*What to produce*
Return, word for word, the lines of the listing below from the one with "Viewport: 644px width, 336px height." through the one with "Screen dimensions: 868x488", and no other lines.

*Extracted material*
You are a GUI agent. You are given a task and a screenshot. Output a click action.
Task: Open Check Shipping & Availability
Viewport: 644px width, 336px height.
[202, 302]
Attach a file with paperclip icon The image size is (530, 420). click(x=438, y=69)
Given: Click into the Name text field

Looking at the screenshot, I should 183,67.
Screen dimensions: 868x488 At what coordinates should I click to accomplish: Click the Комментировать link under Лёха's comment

---

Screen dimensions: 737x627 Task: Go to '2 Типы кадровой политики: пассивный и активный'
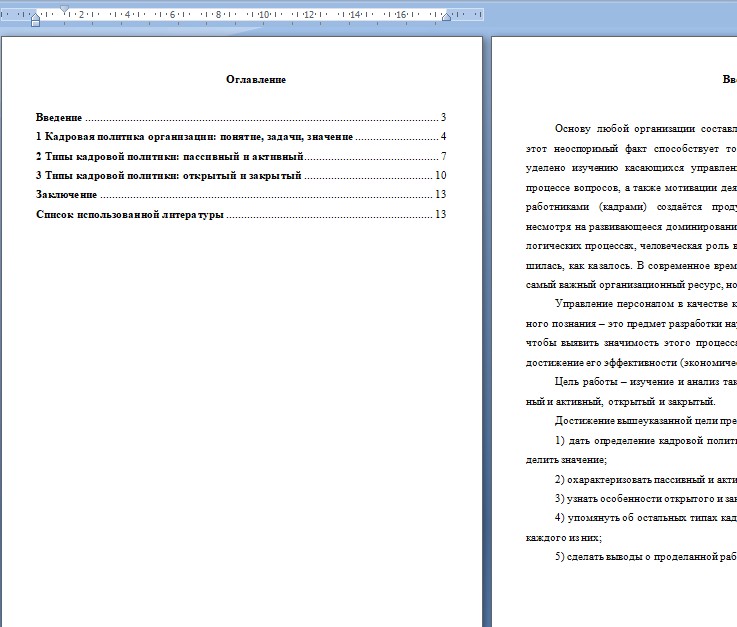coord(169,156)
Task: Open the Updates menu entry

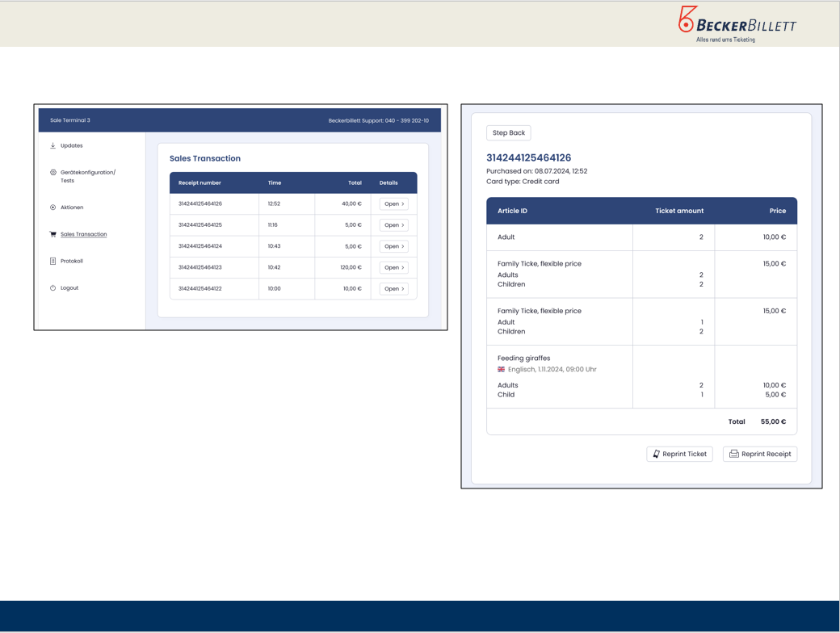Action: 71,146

*Answer box*
Viewport: 644px width, 336px height.
[202, 302]
Attach a file with paperclip icon The image size is (530, 420). click(x=438, y=69)
Given: Click into the Name text field

Looking at the screenshot, I should 183,67.
Screen dimensions: 868x488 At what coordinates should I click to accomplish: Click the Комментировать link under Лёха's comment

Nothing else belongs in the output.